Look through the lines below and copy each one that includes "page".

▶

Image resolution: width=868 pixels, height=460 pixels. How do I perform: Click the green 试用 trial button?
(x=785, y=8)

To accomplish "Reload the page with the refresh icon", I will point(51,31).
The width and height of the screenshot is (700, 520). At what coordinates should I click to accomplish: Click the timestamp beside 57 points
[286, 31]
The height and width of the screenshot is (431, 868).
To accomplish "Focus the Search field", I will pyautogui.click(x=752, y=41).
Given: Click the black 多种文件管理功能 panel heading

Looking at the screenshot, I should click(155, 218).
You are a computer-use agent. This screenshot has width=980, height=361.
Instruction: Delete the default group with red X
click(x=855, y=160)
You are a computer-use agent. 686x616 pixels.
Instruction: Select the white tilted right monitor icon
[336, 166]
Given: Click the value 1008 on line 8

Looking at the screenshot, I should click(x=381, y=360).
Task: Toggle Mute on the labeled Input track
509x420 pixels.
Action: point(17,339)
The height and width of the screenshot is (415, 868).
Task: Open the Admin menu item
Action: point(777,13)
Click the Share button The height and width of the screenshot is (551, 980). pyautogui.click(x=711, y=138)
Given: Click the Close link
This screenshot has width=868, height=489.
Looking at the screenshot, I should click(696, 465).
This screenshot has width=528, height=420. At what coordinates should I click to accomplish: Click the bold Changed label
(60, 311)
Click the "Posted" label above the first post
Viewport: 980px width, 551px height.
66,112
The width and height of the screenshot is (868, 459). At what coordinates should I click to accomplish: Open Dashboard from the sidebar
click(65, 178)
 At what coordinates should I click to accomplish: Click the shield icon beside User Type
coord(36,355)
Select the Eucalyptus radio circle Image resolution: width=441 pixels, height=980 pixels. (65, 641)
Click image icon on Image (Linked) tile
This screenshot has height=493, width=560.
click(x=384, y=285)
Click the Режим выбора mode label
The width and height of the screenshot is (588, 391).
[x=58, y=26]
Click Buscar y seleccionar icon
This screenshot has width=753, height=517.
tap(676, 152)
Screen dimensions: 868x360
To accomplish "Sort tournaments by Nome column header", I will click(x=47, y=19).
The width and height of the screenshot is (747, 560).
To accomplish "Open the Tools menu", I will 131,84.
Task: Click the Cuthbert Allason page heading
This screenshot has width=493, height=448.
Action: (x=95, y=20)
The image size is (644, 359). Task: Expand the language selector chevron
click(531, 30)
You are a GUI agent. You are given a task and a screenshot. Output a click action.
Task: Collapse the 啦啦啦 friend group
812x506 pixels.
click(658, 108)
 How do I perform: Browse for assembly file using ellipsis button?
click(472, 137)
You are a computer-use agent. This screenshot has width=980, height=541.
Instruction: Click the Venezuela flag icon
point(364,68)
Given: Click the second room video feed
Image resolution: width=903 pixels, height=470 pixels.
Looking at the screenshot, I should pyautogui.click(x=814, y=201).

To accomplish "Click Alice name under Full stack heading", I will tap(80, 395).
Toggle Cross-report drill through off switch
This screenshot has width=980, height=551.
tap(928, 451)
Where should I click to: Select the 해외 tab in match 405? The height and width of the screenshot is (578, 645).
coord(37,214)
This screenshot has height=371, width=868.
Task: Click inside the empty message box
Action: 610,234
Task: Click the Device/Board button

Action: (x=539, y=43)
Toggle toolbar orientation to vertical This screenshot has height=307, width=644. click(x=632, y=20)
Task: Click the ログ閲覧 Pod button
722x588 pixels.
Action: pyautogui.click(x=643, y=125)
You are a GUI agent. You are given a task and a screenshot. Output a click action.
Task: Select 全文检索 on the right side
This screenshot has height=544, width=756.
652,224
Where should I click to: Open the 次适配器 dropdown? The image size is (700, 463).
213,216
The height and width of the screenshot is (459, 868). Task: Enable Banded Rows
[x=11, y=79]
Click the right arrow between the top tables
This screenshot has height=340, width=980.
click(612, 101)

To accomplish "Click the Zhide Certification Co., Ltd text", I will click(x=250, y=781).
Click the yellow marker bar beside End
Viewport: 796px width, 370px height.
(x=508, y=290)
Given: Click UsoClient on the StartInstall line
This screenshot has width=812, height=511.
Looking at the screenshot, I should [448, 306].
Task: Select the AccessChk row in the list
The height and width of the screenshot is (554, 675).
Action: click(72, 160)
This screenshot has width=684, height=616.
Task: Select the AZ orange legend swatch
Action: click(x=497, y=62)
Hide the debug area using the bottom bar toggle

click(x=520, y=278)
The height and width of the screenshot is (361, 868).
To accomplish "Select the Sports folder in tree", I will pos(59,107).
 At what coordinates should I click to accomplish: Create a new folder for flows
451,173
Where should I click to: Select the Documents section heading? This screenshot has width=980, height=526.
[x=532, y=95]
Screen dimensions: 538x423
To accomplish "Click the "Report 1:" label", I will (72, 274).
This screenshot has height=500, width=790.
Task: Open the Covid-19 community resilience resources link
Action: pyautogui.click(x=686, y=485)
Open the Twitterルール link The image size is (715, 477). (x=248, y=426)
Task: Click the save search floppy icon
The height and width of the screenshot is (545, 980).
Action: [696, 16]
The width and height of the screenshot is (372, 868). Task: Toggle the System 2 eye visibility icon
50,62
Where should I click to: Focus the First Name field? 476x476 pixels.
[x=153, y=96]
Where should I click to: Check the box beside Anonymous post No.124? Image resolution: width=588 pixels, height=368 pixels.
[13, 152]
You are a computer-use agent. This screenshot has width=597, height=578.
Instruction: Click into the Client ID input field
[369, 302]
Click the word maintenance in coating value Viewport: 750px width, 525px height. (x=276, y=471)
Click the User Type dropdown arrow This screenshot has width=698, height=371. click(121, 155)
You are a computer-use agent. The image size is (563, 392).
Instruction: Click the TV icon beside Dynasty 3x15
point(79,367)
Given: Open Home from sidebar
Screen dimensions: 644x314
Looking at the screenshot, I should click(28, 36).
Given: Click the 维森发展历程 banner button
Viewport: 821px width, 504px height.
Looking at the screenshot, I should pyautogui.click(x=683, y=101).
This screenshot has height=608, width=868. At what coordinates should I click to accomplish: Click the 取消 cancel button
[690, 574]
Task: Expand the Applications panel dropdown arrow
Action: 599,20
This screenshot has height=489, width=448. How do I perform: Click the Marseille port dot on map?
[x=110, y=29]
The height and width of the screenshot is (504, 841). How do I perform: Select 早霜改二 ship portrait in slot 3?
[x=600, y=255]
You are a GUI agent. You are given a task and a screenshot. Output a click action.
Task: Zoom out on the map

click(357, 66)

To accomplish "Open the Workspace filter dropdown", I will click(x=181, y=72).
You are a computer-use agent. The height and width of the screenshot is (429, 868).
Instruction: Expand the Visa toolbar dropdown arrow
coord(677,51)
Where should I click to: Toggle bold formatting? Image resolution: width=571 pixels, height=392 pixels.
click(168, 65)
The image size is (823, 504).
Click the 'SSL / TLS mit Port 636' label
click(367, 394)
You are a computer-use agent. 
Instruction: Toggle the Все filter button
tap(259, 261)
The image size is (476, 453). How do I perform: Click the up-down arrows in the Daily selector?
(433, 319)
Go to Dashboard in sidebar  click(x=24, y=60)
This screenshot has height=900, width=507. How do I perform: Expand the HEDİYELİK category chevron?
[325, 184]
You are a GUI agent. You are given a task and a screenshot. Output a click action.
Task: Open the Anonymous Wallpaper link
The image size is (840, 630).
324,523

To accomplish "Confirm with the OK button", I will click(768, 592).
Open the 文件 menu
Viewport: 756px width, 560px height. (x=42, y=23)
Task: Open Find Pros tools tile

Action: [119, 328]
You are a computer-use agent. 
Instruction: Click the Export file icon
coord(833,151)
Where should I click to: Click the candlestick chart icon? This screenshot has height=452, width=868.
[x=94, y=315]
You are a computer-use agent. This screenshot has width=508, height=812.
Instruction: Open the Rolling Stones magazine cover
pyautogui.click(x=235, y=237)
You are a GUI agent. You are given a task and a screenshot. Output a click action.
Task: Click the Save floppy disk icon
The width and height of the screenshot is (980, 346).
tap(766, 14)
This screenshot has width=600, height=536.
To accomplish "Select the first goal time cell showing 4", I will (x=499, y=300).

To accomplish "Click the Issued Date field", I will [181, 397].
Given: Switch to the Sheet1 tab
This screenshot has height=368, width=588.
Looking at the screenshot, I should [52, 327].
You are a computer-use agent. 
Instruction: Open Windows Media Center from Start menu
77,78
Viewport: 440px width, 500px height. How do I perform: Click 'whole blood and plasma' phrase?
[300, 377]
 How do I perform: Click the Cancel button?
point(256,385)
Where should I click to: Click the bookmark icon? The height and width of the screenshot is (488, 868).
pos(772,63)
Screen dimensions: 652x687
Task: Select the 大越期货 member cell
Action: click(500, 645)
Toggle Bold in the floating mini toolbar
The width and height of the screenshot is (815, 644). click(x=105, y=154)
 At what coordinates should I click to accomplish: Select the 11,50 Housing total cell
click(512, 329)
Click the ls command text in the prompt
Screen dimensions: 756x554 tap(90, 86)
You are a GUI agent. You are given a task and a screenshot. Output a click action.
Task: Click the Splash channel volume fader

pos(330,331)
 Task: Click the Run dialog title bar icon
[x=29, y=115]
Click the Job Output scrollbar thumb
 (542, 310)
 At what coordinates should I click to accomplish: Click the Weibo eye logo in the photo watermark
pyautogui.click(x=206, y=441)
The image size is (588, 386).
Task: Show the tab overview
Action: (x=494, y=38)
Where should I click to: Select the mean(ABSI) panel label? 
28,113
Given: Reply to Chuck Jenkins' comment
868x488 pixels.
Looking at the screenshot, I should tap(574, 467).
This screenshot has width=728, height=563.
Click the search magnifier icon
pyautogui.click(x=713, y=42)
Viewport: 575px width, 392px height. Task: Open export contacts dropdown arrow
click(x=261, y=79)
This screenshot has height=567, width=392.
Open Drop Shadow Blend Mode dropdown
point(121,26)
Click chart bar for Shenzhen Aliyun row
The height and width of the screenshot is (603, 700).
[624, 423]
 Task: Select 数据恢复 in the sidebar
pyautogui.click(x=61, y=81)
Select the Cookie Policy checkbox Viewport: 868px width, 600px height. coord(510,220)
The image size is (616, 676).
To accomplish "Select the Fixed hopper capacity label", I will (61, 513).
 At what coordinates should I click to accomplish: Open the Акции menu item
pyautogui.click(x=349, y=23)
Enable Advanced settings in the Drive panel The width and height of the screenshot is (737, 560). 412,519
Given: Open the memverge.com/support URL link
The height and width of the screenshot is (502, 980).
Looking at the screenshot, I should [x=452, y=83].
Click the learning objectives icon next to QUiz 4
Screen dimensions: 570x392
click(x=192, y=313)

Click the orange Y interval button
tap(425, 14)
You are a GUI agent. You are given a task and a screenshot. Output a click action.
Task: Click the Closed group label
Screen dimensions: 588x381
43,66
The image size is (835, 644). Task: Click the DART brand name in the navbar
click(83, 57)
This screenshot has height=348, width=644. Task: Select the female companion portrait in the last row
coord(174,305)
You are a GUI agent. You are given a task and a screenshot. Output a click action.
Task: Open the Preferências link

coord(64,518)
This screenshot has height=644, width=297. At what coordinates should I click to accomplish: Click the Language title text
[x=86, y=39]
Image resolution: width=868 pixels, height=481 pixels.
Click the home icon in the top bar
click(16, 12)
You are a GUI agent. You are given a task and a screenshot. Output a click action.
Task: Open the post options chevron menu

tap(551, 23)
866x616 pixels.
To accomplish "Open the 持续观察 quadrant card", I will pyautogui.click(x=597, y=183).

◀

§ REPLY:
To accomplish "Reload the page with the refresh icon", I will point(51,31).
Task: Click the Cuthbert Allason page heading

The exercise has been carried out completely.